Visti da fuori sembrate i paladini del “offline”… vi battete per costruire un network di persone che si incontrano “per davvero”…
Andrea: Questo è il senso della centralità che l’arte e la musica hanno qui. Si sta perdendo il rito dell’incontrarsi, dello stare insieme, del chiacchierare con persone che non si conoscono. Vedere un concerto dal vivo è come stare davanti a un quadro in un museo. Non conosci nessuno ma siete tutti li per lo stesso motivo, per fare qualcosa di bello. L’arte è fondamentale per la crescita degli individui. Se io mi emoziono per la stessa cosa che emoziona te, rido per la stessa cosa per cui ridi te significa che siamo simili. Ci fa capire che uniti siamo qualcosa di più che da soli.
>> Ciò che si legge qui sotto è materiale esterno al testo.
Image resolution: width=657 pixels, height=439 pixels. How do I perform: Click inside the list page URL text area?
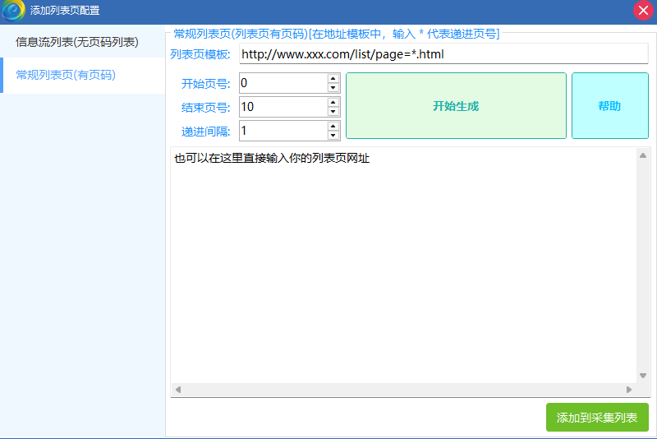(x=402, y=263)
Luca: il tema dell’essere “offline” credo che sia assolutamente centrato. Mi fa pensare al fatto che i fenomeni musicali più grandi del secolo scorso sono diventati miti proprio grazie al fatto che non erano accessibili a tutti. Erano lontani, ne sentivi parlare, ti arrivavano voci, quindi mitizzavi tutto e ti stupivi molto di più. L’Inghilterra e l’America erano come pianeti lontani per noi. Ci siamo abituati all’idea che vivere le cose stando in mutande sul divano sia uguale ma non è così. Vivere le cose in prima persona ha tutto un altro sapore.

Milano sta crescendo molto velocemente ed è proiettata verso il futuro. Qual’è il ruolo di un centro di produzione artistica in tutto questo?
Marco: MCU è un centro polifunzionale pensato per cambiare forma e contenuti tutte le volte che vogliamo. In questa fase di forte cambiamento e slancio per la città sapere di poter essere dinamici e flessibili è fondamentale. Vogliamo essere parte di questo fermento e vogliamo contribuire ad amplificarlo. Essere in una cascina del ‘600 in mezzo a palazzi nuovi, ristrutturata grazie a un bando del Comune di Milano, ha creato un legame con il passato e con il futuro della città. Per noi questo è fondamentale.

Cosa succederà nei prossimi mesi?
Andrea: Lavoreremo sodo per alimentare una programmazione sempre più fitta. Stiamo anche collaborando con il Comune di Milano con cui siamo al lavoro all’interno dell’Ex- Convitto del Parco Trotter, in Via Padova. È una fase di co-progettazione che durerà diversi mesi e ci porterà ad aprire questo nuovo spazio già nella primavera 2020, salvo imprevisti…

Prossimi appuntamenti da non perdere?
Marco: sicuramente il 18 luglio con Big Up! dedicata alla scena Hip Hop, poi il 29 giugno con Laura Stevenson e la serata conclusiva con Le Feste Antonacci il 5 settembre.